Excerpted records =
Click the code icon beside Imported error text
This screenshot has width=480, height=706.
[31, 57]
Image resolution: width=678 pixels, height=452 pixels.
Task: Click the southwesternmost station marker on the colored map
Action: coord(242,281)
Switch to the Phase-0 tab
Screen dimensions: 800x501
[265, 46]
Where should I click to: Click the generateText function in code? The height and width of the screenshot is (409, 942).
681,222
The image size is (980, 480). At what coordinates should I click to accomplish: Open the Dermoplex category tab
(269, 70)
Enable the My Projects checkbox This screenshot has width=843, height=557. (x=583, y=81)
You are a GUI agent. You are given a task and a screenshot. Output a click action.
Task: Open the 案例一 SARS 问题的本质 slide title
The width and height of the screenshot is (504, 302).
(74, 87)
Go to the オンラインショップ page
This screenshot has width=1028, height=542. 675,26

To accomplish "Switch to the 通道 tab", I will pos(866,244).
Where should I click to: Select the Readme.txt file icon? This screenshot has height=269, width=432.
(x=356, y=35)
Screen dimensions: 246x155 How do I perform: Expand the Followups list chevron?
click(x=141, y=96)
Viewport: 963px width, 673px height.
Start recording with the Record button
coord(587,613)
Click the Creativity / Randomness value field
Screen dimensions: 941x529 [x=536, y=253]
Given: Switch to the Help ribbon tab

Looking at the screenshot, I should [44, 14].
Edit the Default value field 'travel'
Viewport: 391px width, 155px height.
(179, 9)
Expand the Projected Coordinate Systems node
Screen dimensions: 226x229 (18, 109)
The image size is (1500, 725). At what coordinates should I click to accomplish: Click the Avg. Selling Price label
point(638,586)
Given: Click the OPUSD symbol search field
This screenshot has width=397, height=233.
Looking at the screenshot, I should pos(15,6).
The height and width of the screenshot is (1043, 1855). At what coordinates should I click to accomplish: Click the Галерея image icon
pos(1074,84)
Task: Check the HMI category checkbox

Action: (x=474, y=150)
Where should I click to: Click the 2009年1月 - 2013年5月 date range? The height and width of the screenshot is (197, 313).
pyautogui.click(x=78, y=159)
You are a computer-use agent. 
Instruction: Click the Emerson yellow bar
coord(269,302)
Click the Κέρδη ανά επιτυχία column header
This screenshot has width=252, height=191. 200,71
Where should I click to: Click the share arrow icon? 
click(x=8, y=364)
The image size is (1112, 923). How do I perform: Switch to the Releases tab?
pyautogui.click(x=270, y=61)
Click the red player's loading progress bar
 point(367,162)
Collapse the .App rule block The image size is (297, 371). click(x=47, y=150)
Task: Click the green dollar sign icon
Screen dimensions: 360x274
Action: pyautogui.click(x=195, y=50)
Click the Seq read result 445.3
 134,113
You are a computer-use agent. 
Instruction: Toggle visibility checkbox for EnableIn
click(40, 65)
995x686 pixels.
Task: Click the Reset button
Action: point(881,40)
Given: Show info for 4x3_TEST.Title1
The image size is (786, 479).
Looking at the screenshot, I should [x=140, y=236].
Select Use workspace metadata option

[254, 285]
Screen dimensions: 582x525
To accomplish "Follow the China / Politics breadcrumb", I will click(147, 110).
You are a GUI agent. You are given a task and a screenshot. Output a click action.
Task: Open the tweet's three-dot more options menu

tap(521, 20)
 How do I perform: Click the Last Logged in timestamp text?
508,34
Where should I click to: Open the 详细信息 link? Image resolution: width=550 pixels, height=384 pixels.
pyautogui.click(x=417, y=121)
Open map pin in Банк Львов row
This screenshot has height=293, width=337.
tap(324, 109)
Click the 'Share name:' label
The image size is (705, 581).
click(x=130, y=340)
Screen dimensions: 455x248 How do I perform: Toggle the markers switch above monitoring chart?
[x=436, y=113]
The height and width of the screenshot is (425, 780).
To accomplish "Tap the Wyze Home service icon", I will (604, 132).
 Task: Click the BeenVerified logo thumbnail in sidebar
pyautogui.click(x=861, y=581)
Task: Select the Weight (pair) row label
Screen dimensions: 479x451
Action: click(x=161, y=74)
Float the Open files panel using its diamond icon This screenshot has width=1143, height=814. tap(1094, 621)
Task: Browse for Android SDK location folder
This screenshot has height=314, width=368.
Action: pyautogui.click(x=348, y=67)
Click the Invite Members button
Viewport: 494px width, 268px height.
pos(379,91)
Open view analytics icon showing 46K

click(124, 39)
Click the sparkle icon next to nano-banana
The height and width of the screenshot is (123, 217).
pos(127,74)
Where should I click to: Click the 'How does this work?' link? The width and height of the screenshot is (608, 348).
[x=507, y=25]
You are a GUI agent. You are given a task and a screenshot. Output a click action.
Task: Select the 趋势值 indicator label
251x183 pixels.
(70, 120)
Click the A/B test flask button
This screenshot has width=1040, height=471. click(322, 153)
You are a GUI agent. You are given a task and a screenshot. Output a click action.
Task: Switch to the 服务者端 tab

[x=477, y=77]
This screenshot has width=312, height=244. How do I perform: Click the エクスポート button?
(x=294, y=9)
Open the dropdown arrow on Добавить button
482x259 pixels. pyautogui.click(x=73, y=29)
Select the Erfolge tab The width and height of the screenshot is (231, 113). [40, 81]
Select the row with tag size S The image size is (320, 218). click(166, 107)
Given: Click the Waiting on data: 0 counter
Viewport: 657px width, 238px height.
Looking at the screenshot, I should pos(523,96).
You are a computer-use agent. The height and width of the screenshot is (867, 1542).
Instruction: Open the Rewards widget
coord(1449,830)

Assignment = All of the data must be set down again exactly.

Response area =
Click the code icon beside Imported error text
This screenshot has width=480, height=706.
[31, 57]
Image resolution: width=678 pixels, height=452 pixels.
Task: Click the southwesternmost station marker on the colored map
Action: coord(242,281)
Switch to the Phase-0 tab
Screen dimensions: 800x501
[265, 46]
Where should I click to: Click the generateText function in code? The height and width of the screenshot is (409, 942).
681,222
The image size is (980, 480). At what coordinates should I click to accomplish: Open the Dermoplex category tab
(269, 70)
Enable the My Projects checkbox This screenshot has width=843, height=557. (x=583, y=81)
You are a GUI agent. You are given a task and a screenshot. Output a click action.
Task: Open the 案例一 SARS 问题的本质 slide title
The width and height of the screenshot is (504, 302).
(74, 87)
Go to the オンラインショップ page
This screenshot has width=1028, height=542. 675,26

To accomplish "Switch to the 通道 tab", I will pos(866,244).
Where should I click to: Select the Readme.txt file icon? This screenshot has height=269, width=432.
(x=356, y=35)
Screen dimensions: 246x155 How do I perform: Expand the Followups list chevron?
click(x=141, y=96)
Viewport: 963px width, 673px height.
Start recording with the Record button
coord(587,613)
Click the Creativity / Randomness value field
Screen dimensions: 941x529 [x=536, y=253]
Given: Switch to the Help ribbon tab

Looking at the screenshot, I should [44, 14].
Edit the Default value field 'travel'
Viewport: 391px width, 155px height.
(179, 9)
Expand the Projected Coordinate Systems node
Screen dimensions: 226x229 (18, 109)
The image size is (1500, 725). At what coordinates should I click to accomplish: Click the Avg. Selling Price label
point(638,586)
Given: Click the OPUSD symbol search field
This screenshot has width=397, height=233.
Looking at the screenshot, I should pos(15,6).
The height and width of the screenshot is (1043, 1855). At what coordinates should I click to accomplish: Click the Галерея image icon
pos(1074,84)
Task: Check the HMI category checkbox

Action: (x=474, y=150)
Where should I click to: Click the 2009年1月 - 2013年5月 date range? The height and width of the screenshot is (197, 313).
pyautogui.click(x=78, y=159)
You are a computer-use agent. 
Instruction: Click the Emerson yellow bar
coord(269,302)
Click the Κέρδη ανά επιτυχία column header
This screenshot has width=252, height=191. 200,71
Where should I click to: Click the share arrow icon? 
click(x=8, y=364)
The image size is (1112, 923). How do I perform: Switch to the Releases tab?
pyautogui.click(x=270, y=61)
Click the red player's loading progress bar
 point(367,162)
Collapse the .App rule block The image size is (297, 371). click(x=47, y=150)
Task: Click the green dollar sign icon
Screen dimensions: 360x274
Action: pyautogui.click(x=195, y=50)
Click the Seq read result 445.3
 134,113
You are a computer-use agent. 
Instruction: Toggle visibility checkbox for EnableIn
click(40, 65)
995x686 pixels.
Task: Click the Reset button
Action: point(881,40)
Given: Show info for 4x3_TEST.Title1
The image size is (786, 479).
Looking at the screenshot, I should [x=140, y=236].
Select Use workspace metadata option

[254, 285]
Screen dimensions: 582x525
To accomplish "Follow the China / Politics breadcrumb", I will click(147, 110).
You are a GUI agent. You are given a task and a screenshot. Output a click action.
Task: Open the tweet's three-dot more options menu

tap(521, 20)
 How do I perform: Click the Last Logged in timestamp text?
508,34
Where should I click to: Open the 详细信息 link? Image resolution: width=550 pixels, height=384 pixels.
pyautogui.click(x=417, y=121)
Open map pin in Банк Львов row
This screenshot has height=293, width=337.
tap(324, 109)
Click the 'Share name:' label
The image size is (705, 581).
click(x=130, y=340)
Screen dimensions: 455x248 How do I perform: Toggle the markers switch above monitoring chart?
[x=436, y=113]
The height and width of the screenshot is (425, 780).
To accomplish "Tap the Wyze Home service icon", I will (604, 132).
 Task: Click the BeenVerified logo thumbnail in sidebar
pyautogui.click(x=861, y=581)
Task: Select the Weight (pair) row label
Screen dimensions: 479x451
Action: click(x=161, y=74)
Float the Open files panel using its diamond icon This screenshot has width=1143, height=814. tap(1094, 621)
Task: Browse for Android SDK location folder
This screenshot has height=314, width=368.
Action: pyautogui.click(x=348, y=67)
Click the Invite Members button
Viewport: 494px width, 268px height.
pos(379,91)
Open view analytics icon showing 46K

click(124, 39)
Click the sparkle icon next to nano-banana
The height and width of the screenshot is (123, 217).
pos(127,74)
Where should I click to: Click the 'How does this work?' link? The width and height of the screenshot is (608, 348).
[x=507, y=25]
You are a GUI agent. You are given a task and a screenshot. Output a click action.
Task: Select the 趋势值 indicator label
251x183 pixels.
(70, 120)
Click the A/B test flask button
This screenshot has width=1040, height=471. click(322, 153)
You are a GUI agent. You are given a task and a screenshot. Output a click action.
Task: Switch to the 服务者端 tab

[x=477, y=77]
This screenshot has width=312, height=244. How do I perform: Click the エクスポート button?
(x=294, y=9)
Open the dropdown arrow on Добавить button
482x259 pixels. pyautogui.click(x=73, y=29)
Select the Erfolge tab The width and height of the screenshot is (231, 113). [40, 81]
Select the row with tag size S The image size is (320, 218). click(166, 107)
Given: Click the Waiting on data: 0 counter
Viewport: 657px width, 238px height.
Looking at the screenshot, I should pos(523,96).
You are a computer-use agent. The height and width of the screenshot is (867, 1542).
Instruction: Open the Rewards widget
coord(1449,830)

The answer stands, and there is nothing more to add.